Blue Texas: The Making of a Multiracial Democratic Coalition in the Civil Rights Era

Blue Texas: The Making of a Multiracial Democratic Coalition in the Civil Rights Era

Blue Texas: The Making of a Multiracial Democratic Coalition in the Civil Rights Era

Blue Texas: The Making of a Multiracial Democratic Coalition in the Civil Rights Era

Synopsis

This book is about the other Texas, not the state known for its cowboy conservatism, but a mid-twentieth-century hotbed of community organizing, liberal politics, and civil rights activism. Beginning in the 1930s, Max Krochmal tells the story of the decades-long struggle for democracy in Texas, when African American, Mexican American, and white labor and community activists gradually came together to empower the state's marginalized minorities. At the ballot box and in the streets, these diverse activists demanded not only integration but economic justice, labor rights, and real political power for all. Their efforts gave rise to the Democratic Coalition of the 1960s, a militant, multiracial alliance that would take on and eventually overthrow both Jim Crow and Juan Crow.

Using rare archival sources and original oral history interviews, Krochmal reveals the often-overlooked democratic foundations and liberal tradition of one of our nation's most conservative states. Blue Texas remembers the many forgotten activists who, by crossing racial lines and building coalitions, democratized their cities and state to a degree that would have been unimaginable just a decade earlier--and it shows why their story still matters today.

Excerpt

On August 28, 1963, while much of America nervously watched the March on Washington, nearly one thousand demonstrators gathered in the all-black neighborhood of East Austin, Texas, to march toward the state capitol in 102-degree heat. Their two-mile route wound its way down crumbling streets, passed run-down houses and segregated schools, and finally crossed over into the white section of town, with its gleaming, pink granite capitol and lily-white Governor’s Mansion. Veteran activists of all colors from across the state flanked several hundred local black teenagers, while groups of white college students and Mexican American activists joined the procession. Picket signs calling for “Freedom Now” competed with a dizzying array of homemade placards. One linked Texas governor John Connally to the infamous segregationist George Wallace of Alabama. Others carried slogans that connected civil rights to labor: “No more 50¢ per hour,” read one, and “Segregation is a new form of slavery.” Still another praised the president while adding some Spanish flair: “Kennedy , Connally no.” The marchers sang movement songs lambasting the governor, who flatly refused to meet with them despite the fact that, hours earlier, President Kennedy had received a delegation of activists at the White House. Under the Texas sun, the demonstrators approached the capitol but could not stop there as planned. State police had turned on the lawn sprinklers to keep the marchers off the grounds while the governor continued working inside.

• • •

Tasks to complete:
1) According to the Blue Texas passage, how many demonstrators gathered in East Austin on August 28, 1963?
2) Please reproduce the stretch of the Blue Texas passage from "This book is" through "and Juan Crow.".
3) Name every demand the Blue Texas passage says the diverse activists made at the ballot box and in the streets.
Rely only on the Blue Texas passage for your answers.

Items:
• • •

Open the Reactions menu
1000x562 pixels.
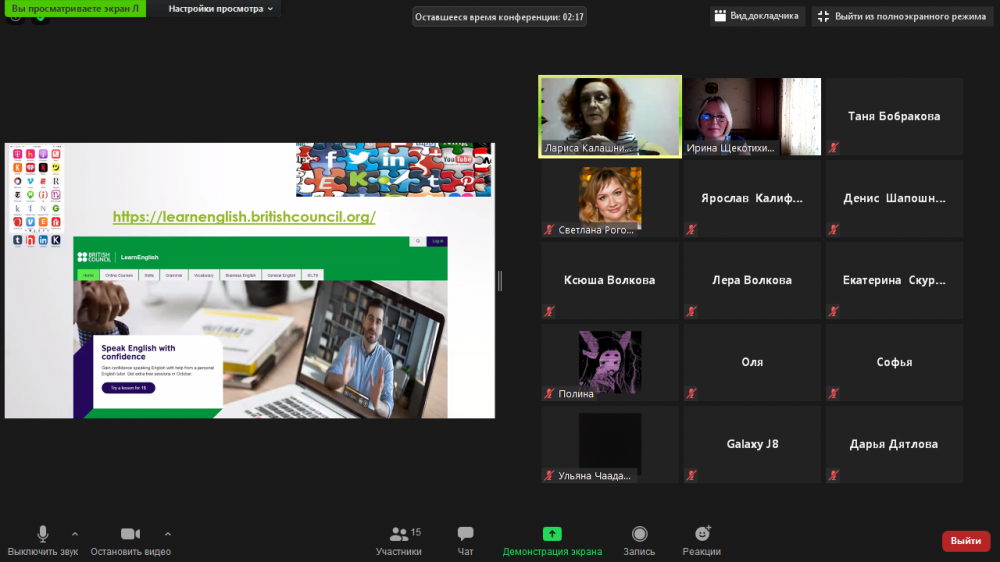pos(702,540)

• • •

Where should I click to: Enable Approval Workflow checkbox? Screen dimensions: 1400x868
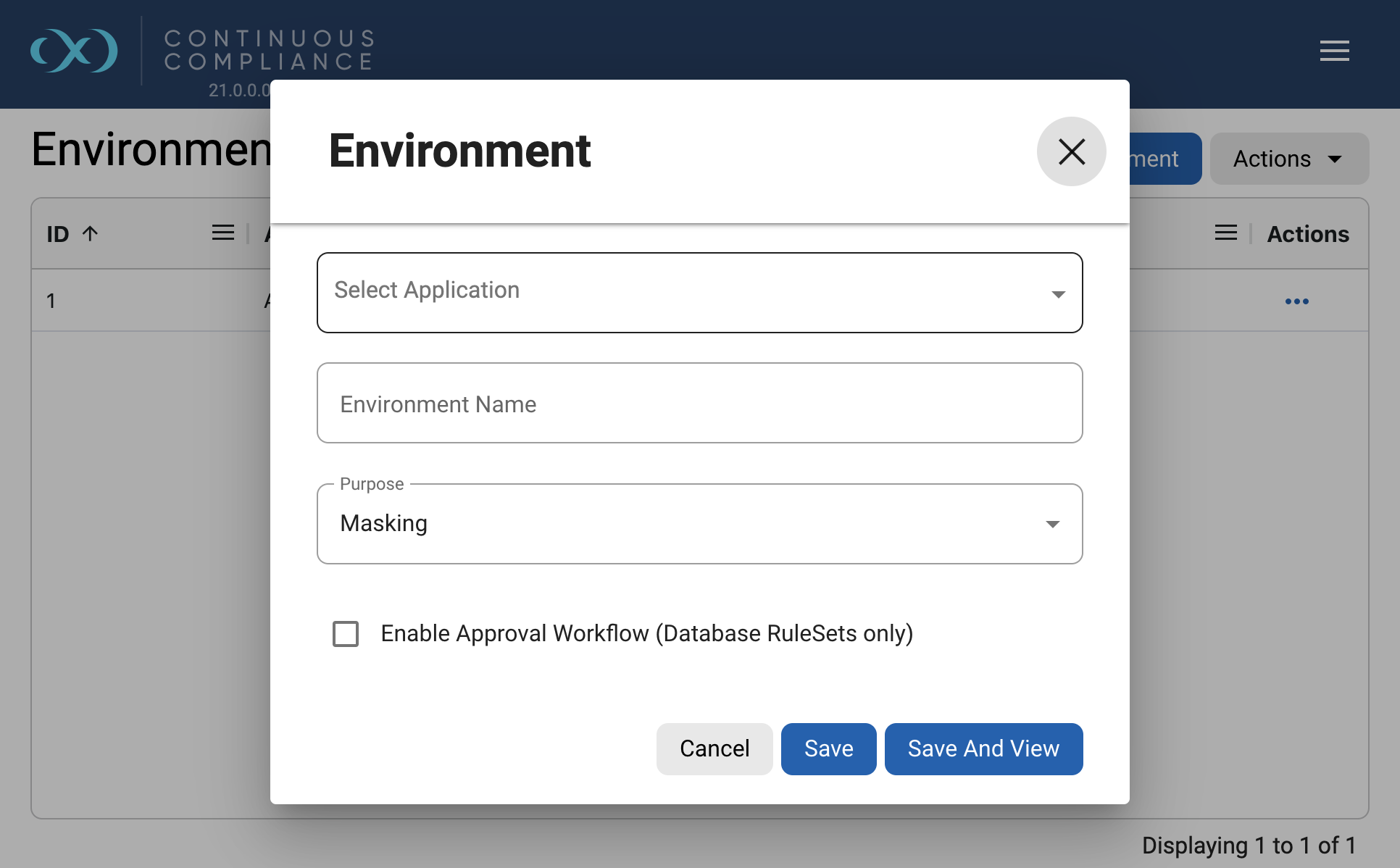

• • •

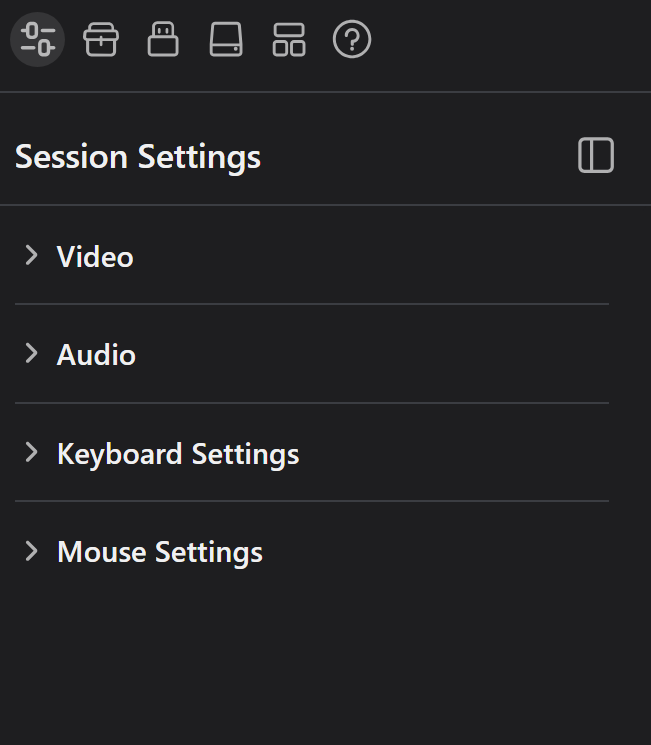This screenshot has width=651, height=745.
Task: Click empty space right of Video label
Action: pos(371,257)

• • •

The replies:
1) Nearly one thousand.

2)
This book is about the other Texas, not the state known for its cowboy conservatism, but a mid-twentieth-century hotbed of community organizing, liberal politics, and civil rights activism. Beginning in the 1930s, Max Krochmal tells the story of the decades-long struggle for democracy in Texas, when African American, Mexican American, and white labor and community activists gradually came together to empower the state's marginalized minorities. At the ballot box and in the streets, these diverse activists demanded not only integration but economic justice, labor rights, and real political power for all. Their efforts gave rise to the Democratic Coalition of the 1960s, a militant, multiracial alliance that would take on and eventually overthrow both Jim Crow and Juan Crow.

3) Integration, economic justice, labor rights, and real political power for all.